* [WHAT YOU NEED TO DO]
**a)** In the page on shallow neural networks with parallel and GPU computing, what is the only limit to problem size when multiple computers are used?
**b)** Please reproduce word for word the part of the page on shallow neural networks with parallel and GPU computing that opens with the words containing "Using multiple cores" and closes with "across all computers.".

* [TEXT TO READ]
Shallow Neural Networks with Parallel and GPU Computing
Note
For deep learning, parallel and GPU support is automatic. You can train a convolutional
neural network (CNN, ConvNet) or long short-term memory networks (LSTM or BiLSTM networks)
using the trainnet
function, and choose the execution environment (CPU,
GPU, multi-GPU, and parallel) using trainingOptions
.
Training in parallel, or on a GPU, requires Parallel Computing Toolbox™. For more information on deep learning with GPUs and in parallel, see Deep Learning with Big Data on CPUs, GPUs, in Parallel, and on the Cloud.
Modes of Parallelism
Neural networks are inherently parallel algorithms. Multicore CPUs, graphical processing units (GPUs), and clusters of computers with multiple CPUs and GPUs can take advantage of this parallelism.
Parallel Computing Toolbox, when used in conjunction with Deep Learning Toolbox™, enables neural network training and simulation to take advantage of each mode of parallelism.
For example, the following shows a standard single-threaded training and simulation session:
[x, t] = bodyfat_dataset; net1 = feedforwardnet(10); net2 = train(net1, x, t); y = net2(x);
The two steps you can parallelize in this session are the call to train
and the implicit call to sim
(where the network net2
is called as a
function).
In Deep Learning Toolbox you can divide any data, such as x
and t
in the previous example code, across samples. If x
and
t
contain only one sample each, there is no parallelism. But if
x
and t
contain hundreds or thousands of samples,
parallelism can provide both speed and problem size benefits.
Distributed Computing
Parallel Computing Toolbox allows neural network training and simulation to run across multiple CPU cores on a single PC, or across multiple CPUs on multiple computers on a network using MATLAB® Parallel Server™.
Using multiple cores can speed calculations. Using multiple computers can allow you to solve problems using data sets too big to fit in the RAM of a single computer. The only limit to problem size is the total quantity of RAM available across all computers.
To manage cluster configurations, use the Cluster Profile Manager from the MATLAB Home tab Environment menu Parallel > Manage Cluster Profiles.
To open a pool of MATLAB workers using the default cluster profile, which is usually the local CPU cores, use this command:
pool = parpool
Starting parallel pool (parpool) using the 'Processes' profile ... connected to 4 workers.
When parpool
runs, it displays the number of workers available in the
pool. Another way to determine the number of workers is to query the pool:
pool.NumWorkers
4
Now you can train and simulate the neural network with data split by sample across all
the workers. To do this, set the train
and sim
parameter 'useParallel'
to 'yes'
.
net2 = train(net1,x,t,'useParallel','yes') y = net2(x,'useParallel','yes')
Use the 'showResources'
argument to verify that the calculations ran
across multiple workers.
net2 = train(net1,x,t,'useParallel','yes','showResources','yes'); y = net2(x,'useParallel','yes','showResources','yes');
MATLAB indicates which resources were used. For example:
Computing Resources: Parallel Workers Worker 1 on MyComputer, MEX on PCWIN64 Worker 2 on MyComputer, MEX on PCWIN64 Worker 3 on MyComputer, MEX on PCWIN64 Worker 4 on MyComputer, MEX on PCWIN64
When train
and sim
are called, they divide the
input matrix or cell array data into distributed Composite values before training and
simulation. When sim
has calculated a Composite, this output is
converted back to the same matrix or cell array form before it is returned.

* [MATERIAL PROVIDED]
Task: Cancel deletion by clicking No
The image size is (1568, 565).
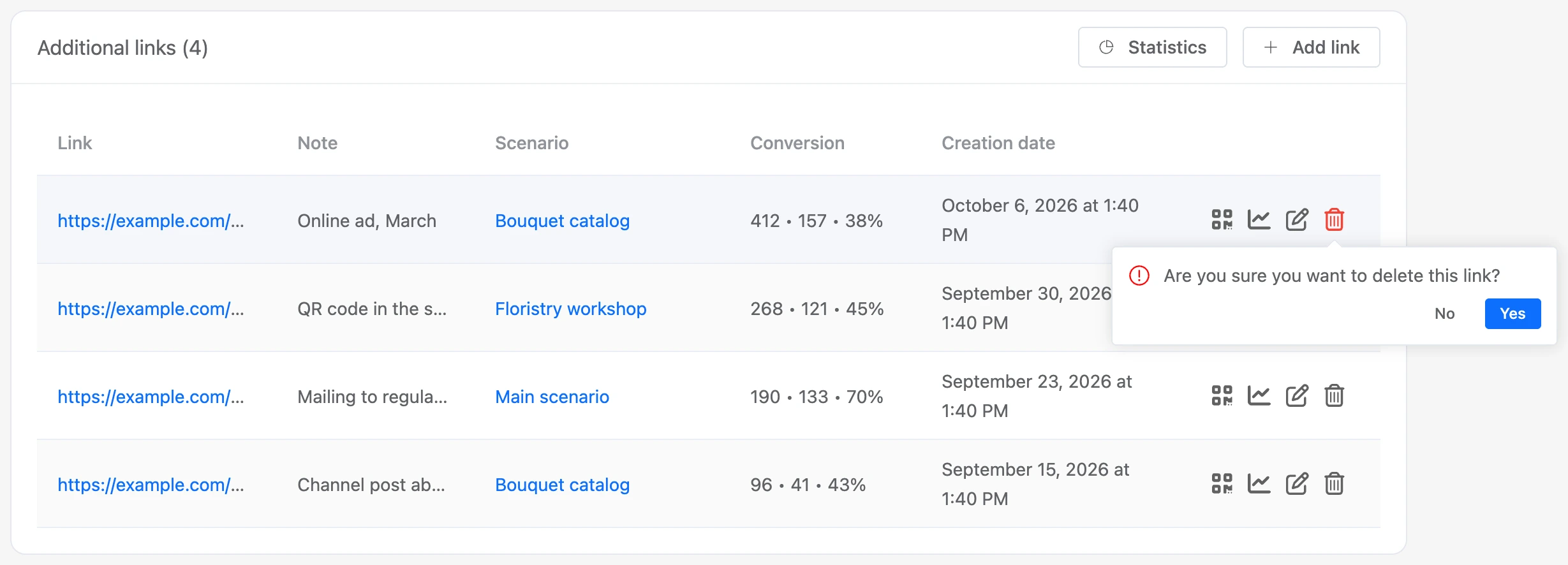Action: [1444, 314]
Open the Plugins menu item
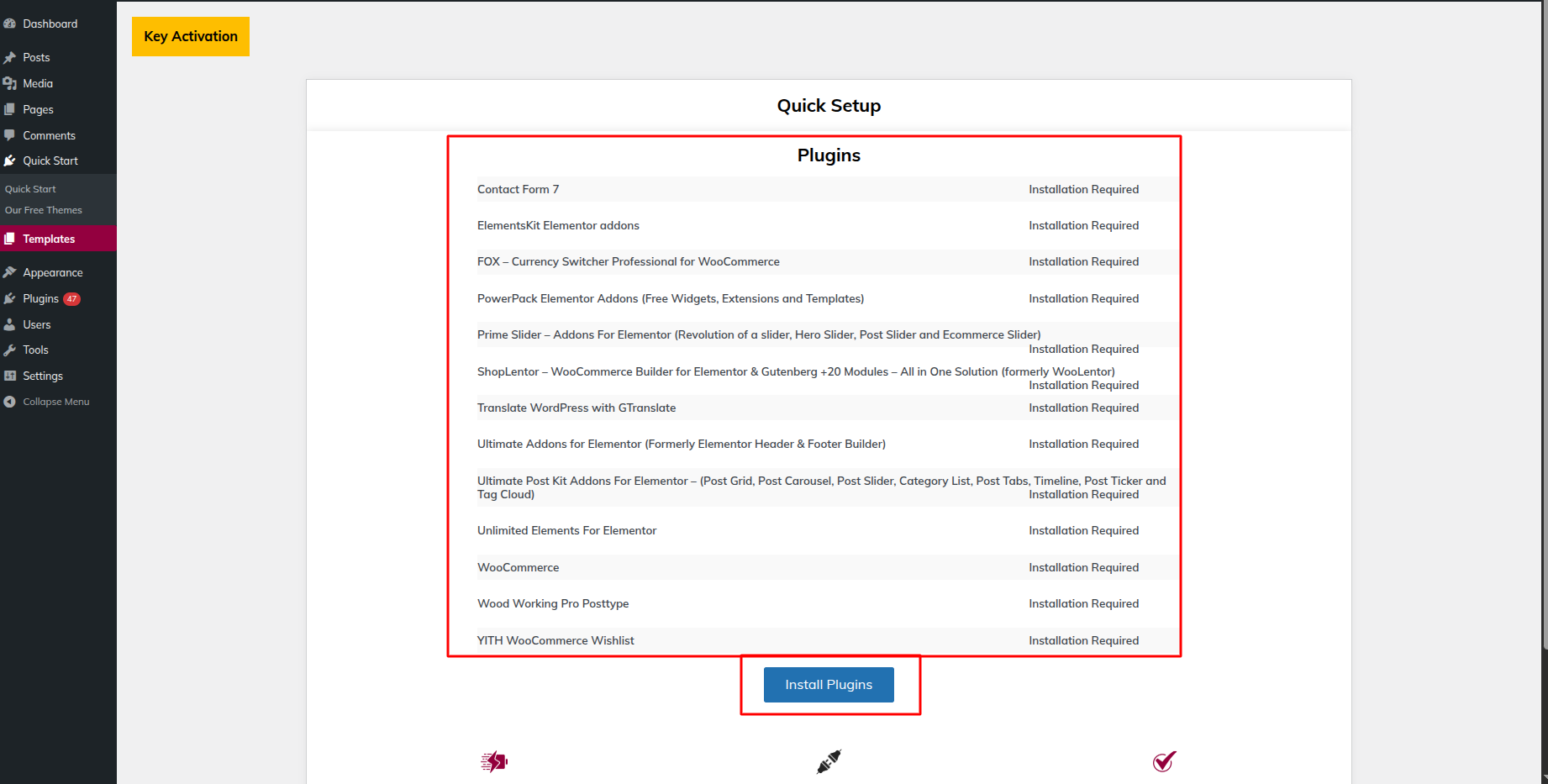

* [RESPONSES TO THE EXERCISE]
**a)** The total quantity of RAM available across all computers.

**b)**
Using multiple cores can speed calculations. Using multiple computers can allow you to solve problems using data sets too big to fit in the RAM of a single computer. The only limit to problem size is the total quantity of RAM available across all computers.